Rosana Camacho, presidente da Associação de Residentes Bolivianos, avalia que a queda de 45% nas remessas à Bolívia no ano passado e a alta de 29% este ano são um retrato das dificuldades e da recuperação vividas pelos trabalhadores bolivianos no Brasil.
“Boa parte da comunidade boliviana trabalha no comércio e na área têxtil. Quando fechou tudo, paralisou a produção e as vendas, muitos ficaram desempregados e muitos também retornaram para a Bolívia devido à falta de trabalho”, conta Camacho.

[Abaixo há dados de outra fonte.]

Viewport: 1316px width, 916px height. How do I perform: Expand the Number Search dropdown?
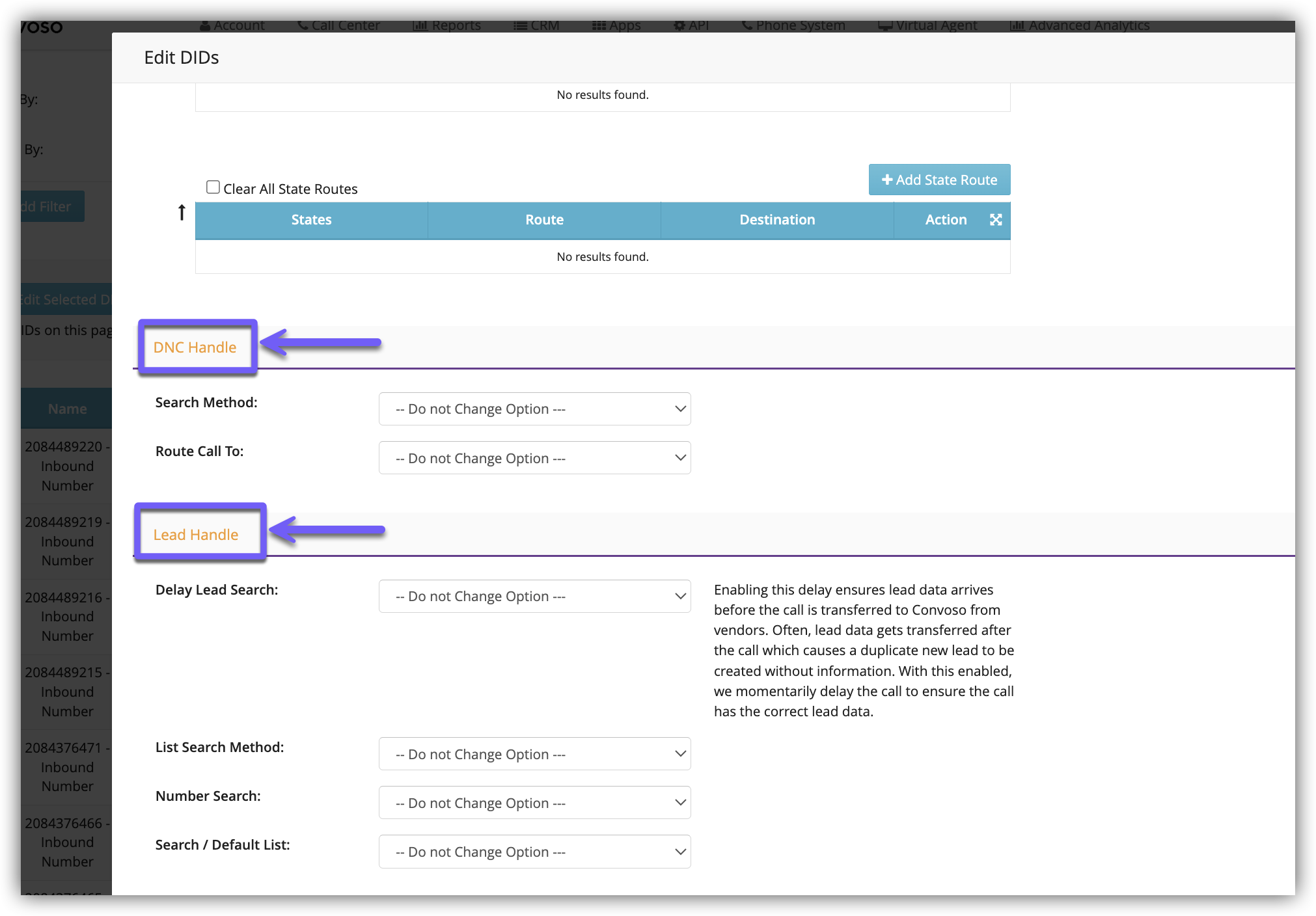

Com a reabertura da economia, a situações dos imigrantes melhorou, mas ainda assim, eles estão sofrendo com os mesmo problemas que os brasileiros: escassez de matérias primas vindas da China, alta de custos de produção e aumento do custo de vida devido à inflação.
“Todos os problemas que afligem os brasileiros, afligem os imigrantes, mas um pouquinho pior, porque o imigrante em geral está na informalidade e no subemprego”, observa a presidente da associação dos bolivianos. “Subiu gás, subiu luz, subiu a alimentação, o que o imigrante consegue poupar para mandar fica menor.”